## PROBLEM
Output all of the records exactly, word for word.

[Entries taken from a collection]
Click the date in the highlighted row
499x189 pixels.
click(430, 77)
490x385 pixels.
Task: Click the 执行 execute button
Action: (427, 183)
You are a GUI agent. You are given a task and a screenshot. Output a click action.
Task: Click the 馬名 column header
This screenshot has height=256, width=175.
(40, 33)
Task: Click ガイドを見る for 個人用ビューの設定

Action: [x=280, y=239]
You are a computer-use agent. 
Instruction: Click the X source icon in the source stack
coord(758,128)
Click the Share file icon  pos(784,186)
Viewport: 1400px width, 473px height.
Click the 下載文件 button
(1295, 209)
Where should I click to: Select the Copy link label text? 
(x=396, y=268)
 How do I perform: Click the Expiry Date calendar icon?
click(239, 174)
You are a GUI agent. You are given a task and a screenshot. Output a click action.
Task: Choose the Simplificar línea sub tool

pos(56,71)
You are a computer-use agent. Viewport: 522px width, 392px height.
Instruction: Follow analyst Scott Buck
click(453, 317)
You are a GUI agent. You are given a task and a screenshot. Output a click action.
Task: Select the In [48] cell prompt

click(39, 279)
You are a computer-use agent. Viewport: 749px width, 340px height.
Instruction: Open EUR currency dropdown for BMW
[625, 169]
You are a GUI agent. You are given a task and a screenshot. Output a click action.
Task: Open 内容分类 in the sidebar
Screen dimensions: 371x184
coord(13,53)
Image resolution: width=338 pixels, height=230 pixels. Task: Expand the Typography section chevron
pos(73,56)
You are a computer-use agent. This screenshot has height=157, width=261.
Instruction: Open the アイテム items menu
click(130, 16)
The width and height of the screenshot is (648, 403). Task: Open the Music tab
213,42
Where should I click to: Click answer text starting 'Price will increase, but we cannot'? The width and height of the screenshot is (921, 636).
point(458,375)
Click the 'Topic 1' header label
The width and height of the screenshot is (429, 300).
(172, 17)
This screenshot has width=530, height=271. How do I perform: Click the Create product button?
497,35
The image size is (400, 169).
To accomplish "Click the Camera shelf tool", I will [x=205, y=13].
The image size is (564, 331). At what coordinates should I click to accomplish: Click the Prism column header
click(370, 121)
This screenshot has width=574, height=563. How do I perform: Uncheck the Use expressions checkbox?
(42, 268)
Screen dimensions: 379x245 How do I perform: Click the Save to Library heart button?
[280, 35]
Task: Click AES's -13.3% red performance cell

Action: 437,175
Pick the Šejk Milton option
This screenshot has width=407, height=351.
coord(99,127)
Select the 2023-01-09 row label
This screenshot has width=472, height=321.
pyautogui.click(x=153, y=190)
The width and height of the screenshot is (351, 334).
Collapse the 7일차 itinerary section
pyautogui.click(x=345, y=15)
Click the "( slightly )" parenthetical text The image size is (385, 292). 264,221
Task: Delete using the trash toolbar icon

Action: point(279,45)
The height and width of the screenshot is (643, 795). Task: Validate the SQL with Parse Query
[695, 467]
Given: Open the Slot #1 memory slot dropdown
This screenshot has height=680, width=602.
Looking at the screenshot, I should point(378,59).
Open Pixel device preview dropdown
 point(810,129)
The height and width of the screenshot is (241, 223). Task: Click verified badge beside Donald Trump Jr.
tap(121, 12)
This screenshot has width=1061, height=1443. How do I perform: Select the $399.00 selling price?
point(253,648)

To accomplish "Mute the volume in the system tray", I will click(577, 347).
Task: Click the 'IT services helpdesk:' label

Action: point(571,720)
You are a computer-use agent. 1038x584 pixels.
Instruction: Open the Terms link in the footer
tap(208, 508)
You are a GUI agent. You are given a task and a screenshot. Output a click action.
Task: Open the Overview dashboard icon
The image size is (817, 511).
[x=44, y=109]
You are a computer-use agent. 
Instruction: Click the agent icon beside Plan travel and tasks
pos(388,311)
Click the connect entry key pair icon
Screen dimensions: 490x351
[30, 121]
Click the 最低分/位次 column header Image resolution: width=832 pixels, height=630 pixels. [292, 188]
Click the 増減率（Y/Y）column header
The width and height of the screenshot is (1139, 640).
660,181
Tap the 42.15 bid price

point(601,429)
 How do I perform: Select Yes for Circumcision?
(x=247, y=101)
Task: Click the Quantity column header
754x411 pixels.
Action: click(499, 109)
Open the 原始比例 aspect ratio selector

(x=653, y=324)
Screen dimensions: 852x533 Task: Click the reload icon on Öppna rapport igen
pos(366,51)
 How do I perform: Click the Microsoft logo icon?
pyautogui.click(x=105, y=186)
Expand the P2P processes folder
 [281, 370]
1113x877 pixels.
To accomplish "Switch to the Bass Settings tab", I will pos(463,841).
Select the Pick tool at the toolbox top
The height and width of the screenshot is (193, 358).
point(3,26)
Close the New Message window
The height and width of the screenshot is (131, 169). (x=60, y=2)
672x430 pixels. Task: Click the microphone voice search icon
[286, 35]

## RESPONSE AREA
Click the date in the highlighted row
499x189 pixels.
click(430, 77)
490x385 pixels.
Task: Click the 执行 execute button
Action: (427, 183)
You are a GUI agent. You are given a task and a screenshot. Output a click action.
Task: Click the 馬名 column header
This screenshot has height=256, width=175.
(40, 33)
Task: Click ガイドを見る for 個人用ビューの設定

Action: [x=280, y=239]
You are a computer-use agent. 
Instruction: Click the X source icon in the source stack
coord(758,128)
Click the Share file icon  pos(784,186)
Viewport: 1400px width, 473px height.
Click the 下載文件 button
(1295, 209)
Where should I click to: Select the Copy link label text? 
(x=396, y=268)
 How do I perform: Click the Expiry Date calendar icon?
click(239, 174)
You are a GUI agent. You are given a task and a screenshot. Output a click action.
Task: Choose the Simplificar línea sub tool

pos(56,71)
You are a computer-use agent. Viewport: 522px width, 392px height.
Instruction: Follow analyst Scott Buck
click(453, 317)
You are a GUI agent. You are given a task and a screenshot. Output a click action.
Task: Select the In [48] cell prompt

click(39, 279)
You are a computer-use agent. Viewport: 749px width, 340px height.
Instruction: Open EUR currency dropdown for BMW
[625, 169]
You are a GUI agent. You are given a task and a screenshot. Output a click action.
Task: Open 内容分类 in the sidebar
Screen dimensions: 371x184
coord(13,53)
Image resolution: width=338 pixels, height=230 pixels. Task: Expand the Typography section chevron
pos(73,56)
You are a computer-use agent. This screenshot has height=157, width=261.
Instruction: Open the アイテム items menu
click(130, 16)
The width and height of the screenshot is (648, 403). Task: Open the Music tab
213,42
Where should I click to: Click answer text starting 'Price will increase, but we cannot'? The width and height of the screenshot is (921, 636).
point(458,375)
Click the 'Topic 1' header label
The width and height of the screenshot is (429, 300).
(172, 17)
This screenshot has width=530, height=271. How do I perform: Click the Create product button?
497,35
The image size is (400, 169).
To accomplish "Click the Camera shelf tool", I will [x=205, y=13].
The image size is (564, 331). At what coordinates should I click to accomplish: Click the Prism column header
click(370, 121)
This screenshot has width=574, height=563. How do I perform: Uncheck the Use expressions checkbox?
(42, 268)
Screen dimensions: 379x245 How do I perform: Click the Save to Library heart button?
[280, 35]
Task: Click AES's -13.3% red performance cell

Action: 437,175
Pick the Šejk Milton option
This screenshot has width=407, height=351.
coord(99,127)
Select the 2023-01-09 row label
This screenshot has width=472, height=321.
pyautogui.click(x=153, y=190)
The width and height of the screenshot is (351, 334).
Collapse the 7일차 itinerary section
pyautogui.click(x=345, y=15)
Click the "( slightly )" parenthetical text The image size is (385, 292). 264,221
Task: Delete using the trash toolbar icon

Action: point(279,45)
The height and width of the screenshot is (643, 795). Task: Validate the SQL with Parse Query
[695, 467]
Given: Open the Slot #1 memory slot dropdown
This screenshot has height=680, width=602.
Looking at the screenshot, I should point(378,59).
Open Pixel device preview dropdown
 point(810,129)
The height and width of the screenshot is (241, 223). Task: Click verified badge beside Donald Trump Jr.
tap(121, 12)
This screenshot has width=1061, height=1443. How do I perform: Select the $399.00 selling price?
point(253,648)

To accomplish "Mute the volume in the system tray", I will click(577, 347).
Task: Click the 'IT services helpdesk:' label

Action: point(571,720)
You are a computer-use agent. 1038x584 pixels.
Instruction: Open the Terms link in the footer
tap(208, 508)
You are a GUI agent. You are given a task and a screenshot. Output a click action.
Task: Open the Overview dashboard icon
The image size is (817, 511).
[x=44, y=109]
You are a computer-use agent. 
Instruction: Click the agent icon beside Plan travel and tasks
pos(388,311)
Click the connect entry key pair icon
Screen dimensions: 490x351
[30, 121]
Click the 最低分/位次 column header Image resolution: width=832 pixels, height=630 pixels. [292, 188]
Click the 増減率（Y/Y）column header
The width and height of the screenshot is (1139, 640).
660,181
Tap the 42.15 bid price

point(601,429)
 How do I perform: Select Yes for Circumcision?
(x=247, y=101)
Task: Click the Quantity column header
754x411 pixels.
Action: click(499, 109)
Open the 原始比例 aspect ratio selector

(x=653, y=324)
Screen dimensions: 852x533 Task: Click the reload icon on Öppna rapport igen
pos(366,51)
 How do I perform: Click the Microsoft logo icon?
pyautogui.click(x=105, y=186)
Expand the P2P processes folder
 [281, 370]
1113x877 pixels.
To accomplish "Switch to the Bass Settings tab", I will pos(463,841).
Select the Pick tool at the toolbox top
The height and width of the screenshot is (193, 358).
point(3,26)
Close the New Message window
The height and width of the screenshot is (131, 169). (x=60, y=2)
672x430 pixels. Task: Click the microphone voice search icon
[286, 35]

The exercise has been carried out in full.